Here is a look at the states we’re tracking right now. This list will update as events warrant. You can find a full legislative tracker here.
Momentum status: Down (last updated May 15)
The lowdown: The CT legislature adjourned on May 9 without resolving any gaming issues.
Things were looking up for a bit, as both gaming tribes in the state came out in support of iGaming. Having Mohegan Sun and Foxwoods on board is big, but time ran out on Connecticut. House leaders indicated that any gaming bills were unlikely to pass until the East Windsor situation is sorted out.
Federal changes have kept the state on this list for now, though. The US Supreme Court decision to allow states to regulate sports betting has sparked some chatter in the capital. Gov. Dannel Malloy says he wants to call lawmakers into a special session this spring to revisit sports betting.
It’s at least possible, though unlikely, that iGaming could be part of a special session.
Momentum status: Treading water (last updated May 2)
The lowdown: There are plenty of vehicles for gaming expansions in the state, including the possibility of an omnibus gaming bill that hasn’t surfaced yet. There are no less than five standalone sports betting bills in play, too. But sources in Springfield tell us passing any gaming bill is going to be a reach in an election year.
Illinois burst onto the scene as a real contender to legalize online gambling in 2017, when the Senate easily and surprisingly approved a bill. The House didn’t vote on the legislation, and slim hopes of something happening late in 2017 came and went.
The conversation has seemingly shifted to sports betting in 2018, so the omnibus route may be the most direct path for Illinois to pursue expansion in the short term.
Momentum status: Treading water (last updated April 26)
The lowdown: A over-arching gaming bill that appears to allow for online gambling surfaced this year. More here. The bill’s focus, however, is daily fantasy sports. A hearing was held on the bill in February. But since then, it’s been largely crickets.
The gaming commission in Massachusetts remains one of the most up-to-speed organizations when it comes to new forms of gaming. The latest example: It’s now preparing for the possibility of sports betting.
According to the Boston Globe, a panel currently studying online gambling is slated to issue recommendations this summer.
Momentum status: Treading water (last updated May 21)
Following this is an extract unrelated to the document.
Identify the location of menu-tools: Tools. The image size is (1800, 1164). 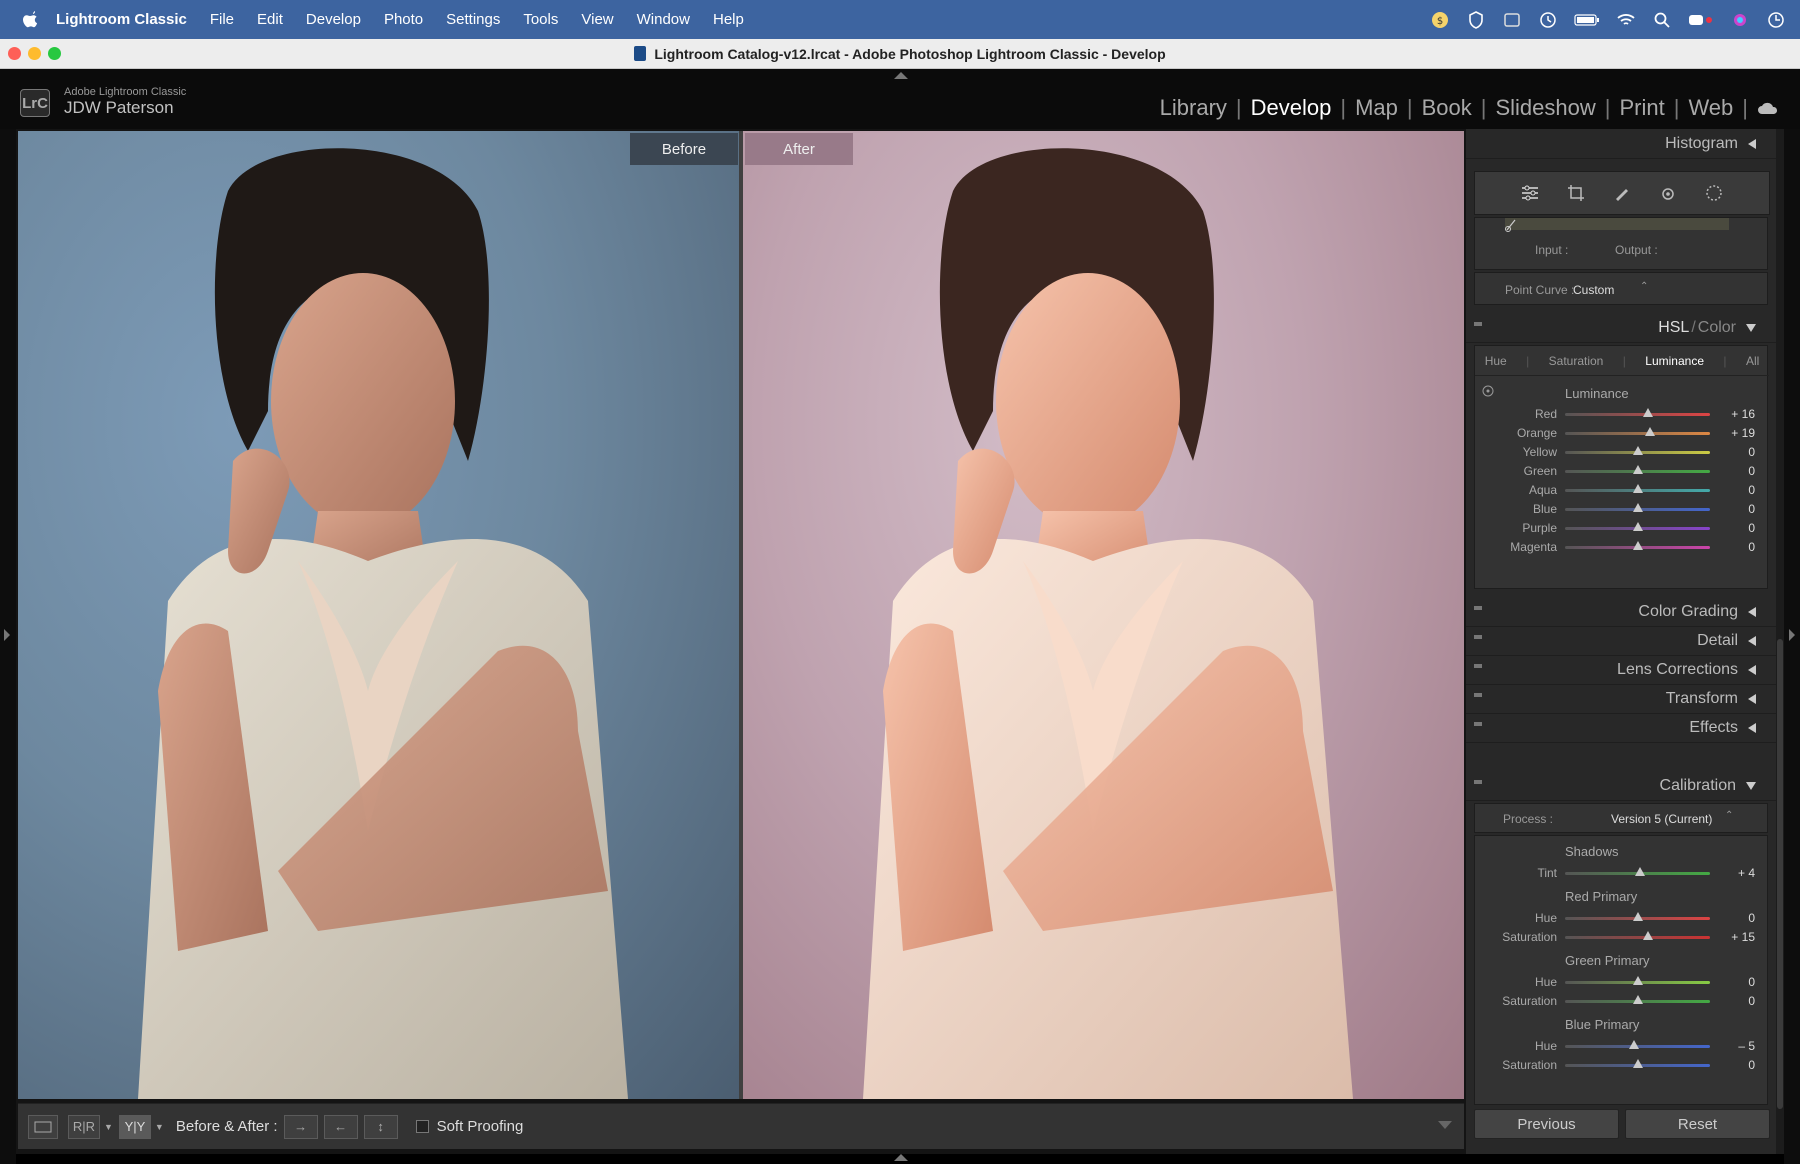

The lowdown: A House committee approved an online gambling bill at the end of 2017 and added online sports betting to the mix. The bill has yet to reappear in 2018, but we’re aware of significant movement beneath the surface.
Rep. Brandt Iden voiced plans to amend his bill and push for a vote this session. Although the state’s three commercial casinos support the bill, they’re not the only interests involved. Native American gaming tribes back expansion as a concept, but they did not give full support to the original bill as written.
In mid-May, Iden released a draft of his updated proposal. The legislature is set to adjourn on June 21, and whether or not the bill comes up for discussion seems to be a coin flip right now. Some lingering debate remains over the legality of online gambling under Michigan’s constitution.
Momentum status: It’s complicated (last updated May 24)
The lowdown: Assemblyman Clyde Vanel has become the primary voice of optimism in New York, having predicted support for online gambling to snowball in recent months. He was right.
Assemblyman Gary Pretlow says he’s signed almost 60 co-sponsors onto his standalone bill, falling a bit short of his target. He’s asked Assembly Speaker Carl Heastie to help push the bill to a vote before the session ends, but there’s no clear sense of progress at the moment.
The Senate approved online poker last year, but it must do so again to send its pending legislation to the Assembly. With a budget deficit in play, will this be the year New York gets online poker done?